Parlier police said the 17-year-old driver lost control of the white Ford F-150 pickup, which struck a block wall and then the 9-year-old boy, his 16-year-old sister and a 17-year-old boy who was with them. The 9-year-old, who family identified as Diego Estrada, died at the scene. 

“This is a very sad day for Parlier,” said Gerardo Alvarez, Parlier Unified School District superintendent.
Estrada was a fourth-grade student at Brletic Elementary School, on the grounds of Parlier High and about a mile’s walk east of the accident scene.
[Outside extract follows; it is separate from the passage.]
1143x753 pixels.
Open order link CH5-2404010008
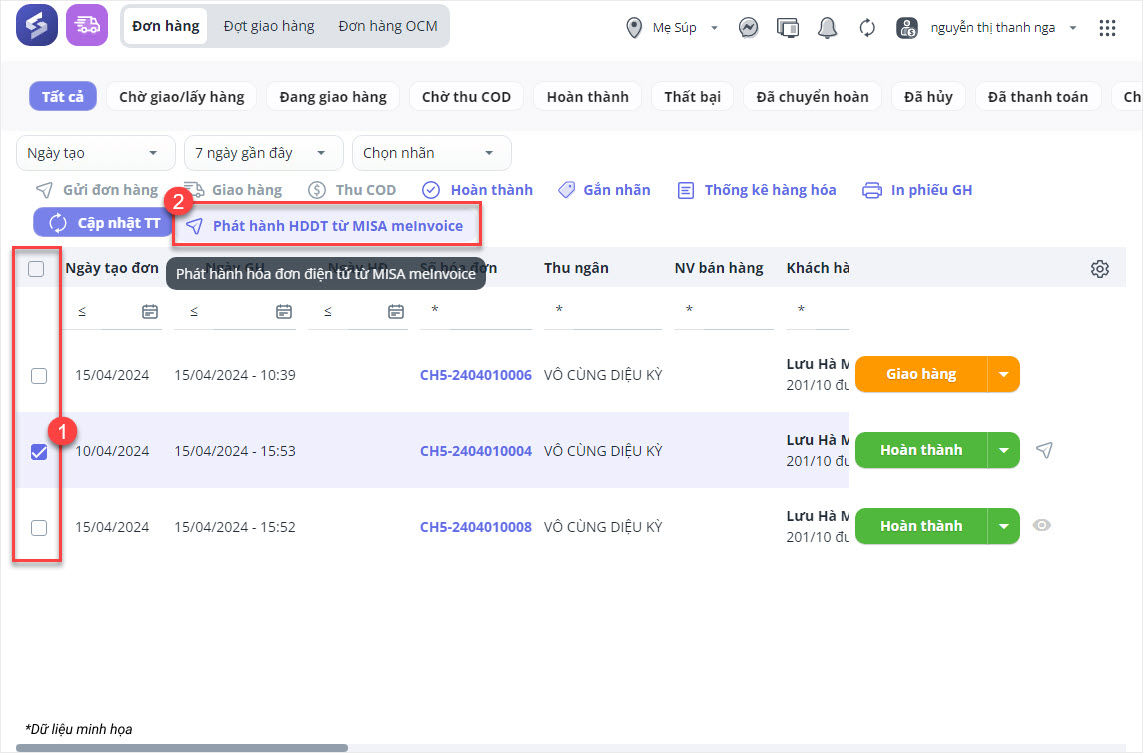tap(475, 527)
School counselors were with the boy’s family, and will be at the school Friday to speak with students, staff and parents as needed, Alvarez said.
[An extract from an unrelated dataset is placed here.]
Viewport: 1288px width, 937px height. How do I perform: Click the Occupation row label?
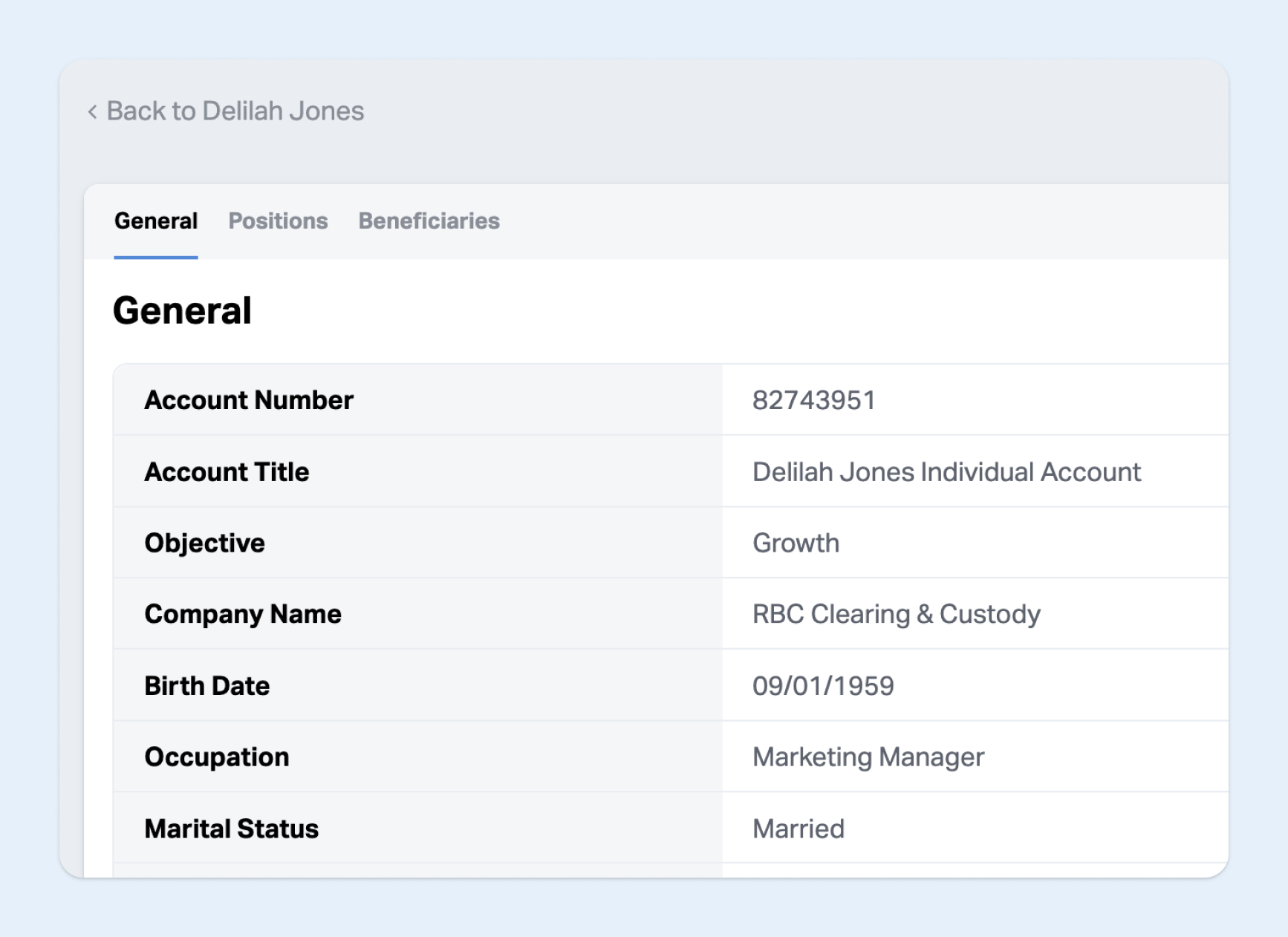217,757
“The student died as the result of a freak accident,” he said.
The crash happened about 9:30 a.m. at Tuolumne Street and Madsen Avenue near S. Ben Benavidez Elementary School, and news of the accident quickly swept through the small Fresno County farming town. The boy’s death rocked the district, and Alvarez said he returned from a school superintendent’s training in Monterey because of it.
“It’s totally demoralizing; it’s very sad,” Alvarez said. “But also, we see our community come together.”

At Diego’s home Thursday night, his mother and sister arrived from the hospital, the sister on crutches with one knee bent. The mother sobbed as she walked in the house.
Mercedes Zamora, Diego’s godmother who said she raised him since he was 2 months old, remembered him as a sweet boy who called her “Mami.”
“He always gave me my kiss,” she said in Spanish, “always.” 
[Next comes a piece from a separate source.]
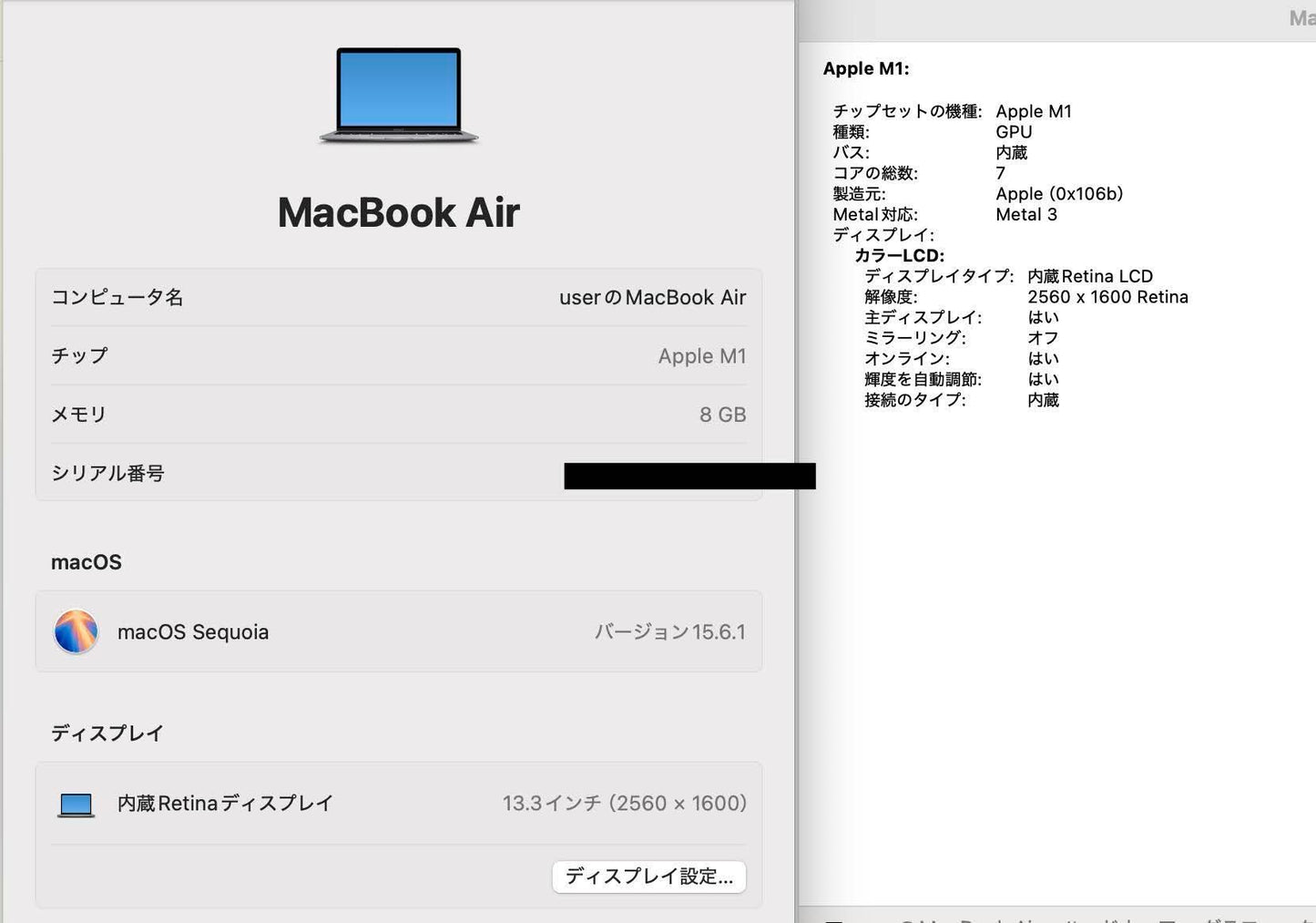Click the blue screen laptop thumbnail above MacBook Air title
Zamora said Diego loved school and wanted to be a teacher. He also loved sports. Thursday he was supposed to attend soccer practice.
At a late-afternoon news conference, police said the pickup’s driver did not have a driver’s license. Parlier police Sgt. Thomas Rodriguez said the driver was cited but not taken into custody and could face further charges.

He is cooperating with police. But he had a passenger with him who left the scene and police want to interview the passenger. The driver did not flee, police said. They continue to investigate the crash.

The driver, who is a student, was headed east on Tuolumne when he stopped for a traffic sign at Madsen and then turned left. But he lost control of the truck and spun out, hitting the wall and then the three youths on the sidewalk, Rodriguez said. Police did not release the driver’s name, citing his age and concerns about retaliation, and a school official said he was unsure where the driver went to school.

Fog was a factor, but “it was primarily the wet roadway” that contributed to the accident, Rodriguez said.

“The vehicle did lose traction, which caused it to go out of control,” he said. The driver overcorrected, he said. Alcohol or drugs were not found, he said.

Fog was so heavy that school buses were canceled for the morning, the district said. Bus transportation is offered for students who live far from school. A friend of the boy’s sister said she walked him to school every day before heading to Parlier High.
At the crash scene Thursday evening a crowd gathered, adding to a cross of candles and leaving stuffed bears, balloons, a signed football and a vase of flowers. One of the balloons read, “Un angelito mas en el cielo” — “One more angel in the sky.” 

By around 7 p.m., police had blocked off the section of Madsen Avenue where around 50 people, many of them students, paid their respects. The cross grew and then disappeared among 60 or so lit prayer candles. 

One of the first people to arrive with candles was neighbor Belia Infante, who said her husband ran over to the scene after hearing the crash. He found Diego lying in the bushes with a large bump on his head, breathing heavily and his eyes open. Infante said her husband brought out a bed sheet and covered the boy up to his shoulders. A short while after the police arrived, Infante said, they pulled the sheet over his head.

Parlier Mayor Alma Beltran said she was driving home from work when she heard about the accident. When she arrived at the scene, the boy was dead and the boy’s mother was there.
“She was screaming to be with her child,” but was held back because it was an investigation scene, Beltran said.

“I met with the mother at the scene,” Beltran said. “I couldn’t help but break down myself.”
The full details are not yet known, she said, but “no one did this intentionally.”